Concept Maps


Concept map, as defined by Novak and Gowin (1984), is “a schematic device for representing a set of concept meanings in a framework of propositions”. The structured diagram is used to organize and visualize the relationships between a key concept and facts related to it and can be systematically evaluated. Through the use of directional lines and linking text word phrases, concept maps are capable of summarizing complex ideas.

 

(Torre, 2013)

Why should I use concept maps?

Concept maps help to make the learner’s thinking visible. This can help to better identify gaps in the learners’ self-perceived understanding as well. By elaborating on the relationship between terms, they gain a deeper understanding and can more critically think about the areas of knowledge that are less familiar to them.

When should a concept map be used?

Concept maps can be shared in the beginning of a learning task as an introduction to a concept or it can be shared at the end of a lesson as a summation of key knowledge about a specific concept.

When assigning a concept map, students should have at least a novice level of knowledge around the concept. The more experienced students are with the concept, the more detailed the concept map can be.

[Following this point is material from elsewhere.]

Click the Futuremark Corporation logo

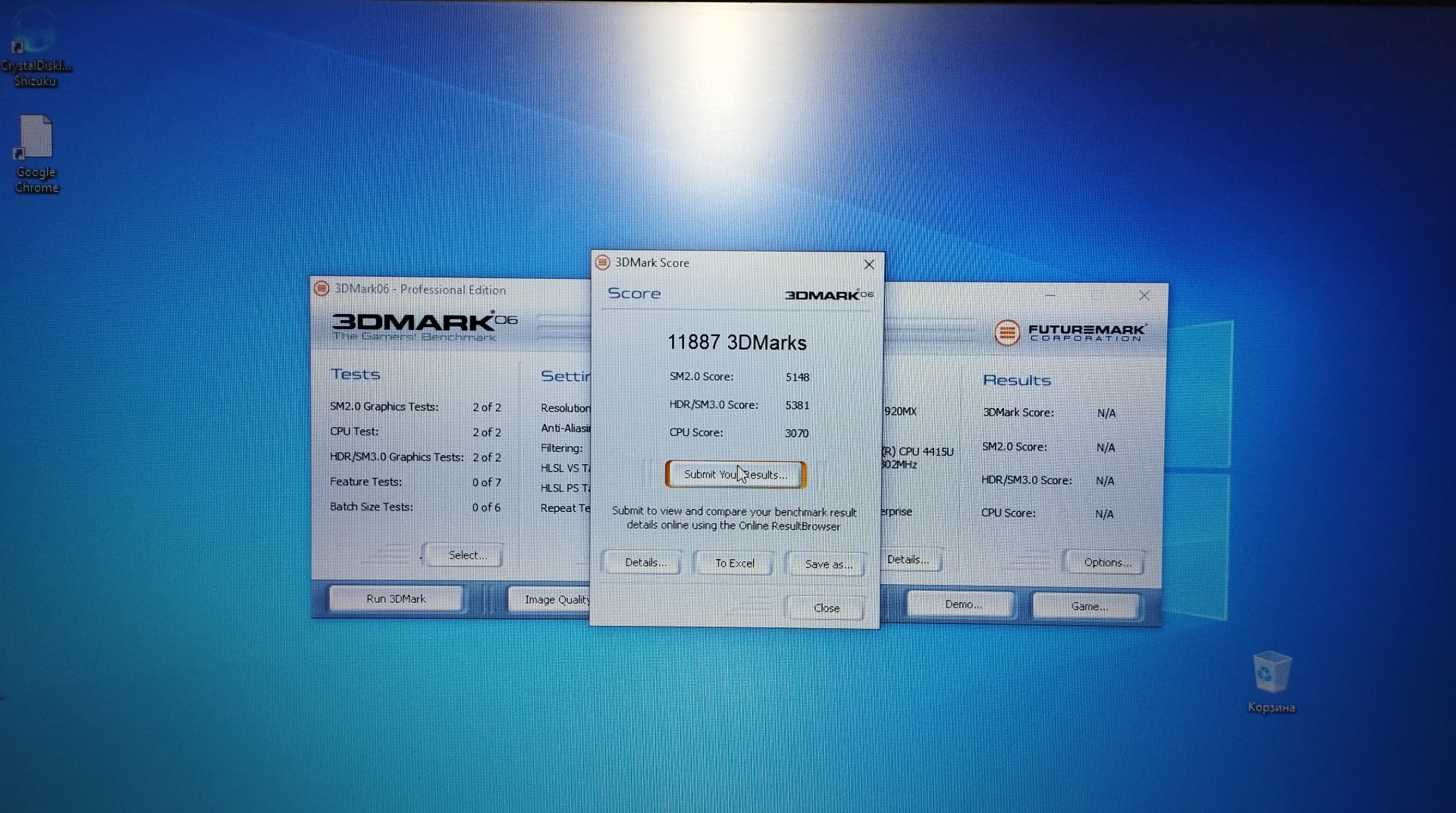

How do I create a concept map?

To start, learners begin with a general concept.  Learners are then asked to brainstorm more specific concepts or terms related to the key concept. Lastly students are asked to write linking words which denote the relationship between the first key concept and the more specific terms around it. This can be repeated a number of times to expand the depth and detail of the concept map

What type of information is best for this methodology?

Concept maps are useful in describing processes and explicit relationships. For a more structured approach, the key concept word can be chosen by the instructor. Additionally, instructors can also give students a partially completed concept map to ensure students have all the core components. Student can then be asked to fill in the blanks with the missing linking texts or other details in order to challenge their assumptions.

What are the key elements of a concept map?

A concept map is made up of several concepts, terms and word phrases connected by linking texts. This process can be created using something as simple as pencil and paper or even using digital format. (see resources tab)

Is a ‘concept map’ the same as a ‘mind map’?

No. While both concept and mind maps are ways to visually display information, mind maps are more flexible as they do not label specific relationships.

Is a ‘concept map’ the same as a ‘flow chart’?

No. Unlike flowcharts, concept maps do not visually denote hierarchy regardless of whether a hierarchical relationship exists. In a concept map, the hierarchical relationship would be explicitly labeled through the use of linking text.


Key concept
The subject of the concept map. The key concept is usually located at the top or center of the concept map.

Connector lines
Lines used to show the direction of the relationship between concepts.

Linking text
The word(s) used to explain the specific relationship between concepts.